I just liked the look of this one – a vintage bird cage holder.  I prefer to keep plants in the bird cage (which is actually not that vintage but I did buy it second-hand and it looks the part I think).


It is just as well I have a large garden to house all this old furniture.  As my garden grows and changes, my collection of old stuff evolves with it.  And more memories are created.



Filed under Growing the Garden, Living Green

Typewriter Love


I received a new toy in the post today. Well. It’s clearly not new. But hey, I haven’t used a typewriter since tapping the keys of my mum’s 1960’s Olivetti Lettera 32, back in the eighties. So to me it’s as good as new.

And it seems to be working fine so far. But I must say that ‘tapping’ is hardly the correct description to use in reference to pressing down the keys of a vintage typewriter. If one merely taps on a key one can barely get the key to make contact with the ribbon. ‘Bashing’ is more apt. Perhaps before modern computers, smart phones and pads, tapping was an acceptable word. Before we really new what it was like to literally tap out a few words with our fingers.

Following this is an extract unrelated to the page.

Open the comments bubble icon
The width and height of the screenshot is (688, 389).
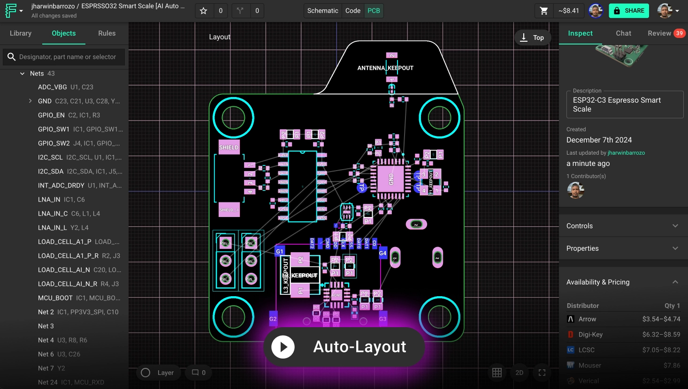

Today after testing the keys to make sure they truly are in working order, I announced to my mum (via a tapped out text message on my smart phone): ‘How you ever typed fast on a typewriter is beyond me’. Mum could type fast. Lightning-fast it appeared to me when I was a two-finger-tapping…make that ‘bashing’…youngster.

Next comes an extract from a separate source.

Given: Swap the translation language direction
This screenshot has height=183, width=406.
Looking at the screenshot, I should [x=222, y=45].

Anyway, I didn’t make my new purchase to assist with my typing speed. I decided I’d like to use a typewriter to produce little labels for some of the softies and such that I create. I thought genuine typewritten cards would be a nice touch. As opposed to just using a computer typewriter font and printing them.

So I’ve been searching online lately and eventually found this Olympia Splendid, apparently from the 1970’s. I didn’t pay much for it. I bid on ebay and was the lucky winner. But golly gosh. I could have paid lots and lots for an old typewriter. During my recent typewriter quest I discovered that people will pay big money for old typewriters. Even if the machines are not in working order. Antique stores, online or not, seem to charge no less than $100 for anything from the 70’s or older. Mostly closer to $200, and of course the asking prices go well above that especially for any that hail from the first half of the 20th century. On ebay it’s easier to snap a bargain, but most of the starting bids for vintage typewriters are set at $60 or more! Plus delivery.  I settled for something that was still clutching on to it’s youth, and in working order. But without an exorbitant fee.

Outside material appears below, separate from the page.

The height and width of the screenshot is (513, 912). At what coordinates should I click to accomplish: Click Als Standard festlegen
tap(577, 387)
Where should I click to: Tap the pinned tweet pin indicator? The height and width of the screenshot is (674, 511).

There’s something really appealing to me about vintage typewriter typeset. The imperfection. The rawness. The nostalgia. And to enrich this appeal is the existence now of different coloured typewriter ribbons. My excitement on discovering not only green and blue but pink…yes!..and purple…no?!…was perhaps a slight overreaction! But isn’t that brilliant?!!

My intention was to type out this post on my splendid new typewriter.  And then scan it.  I thought it would look quite cool.  But the problem is a typewriter wasn’t intended to use when everyone else in the house (particularly easily woken babies) is asleep.  And when everyone else in the house is asleep happens to be the only chance I have to write my blog posts (without distraction).  I also wanted to finish the post before the end of the year.  So I had to settle for the above photo.

I might just become an obsessive vintage typewriter collector yet. Like this fellow in Canberra. Amazing.

But for now I’m going to get re-acquainted with an old friend. Not that old, really. But old enough to be vintage. Just like me. I think we’ll be happy with each other.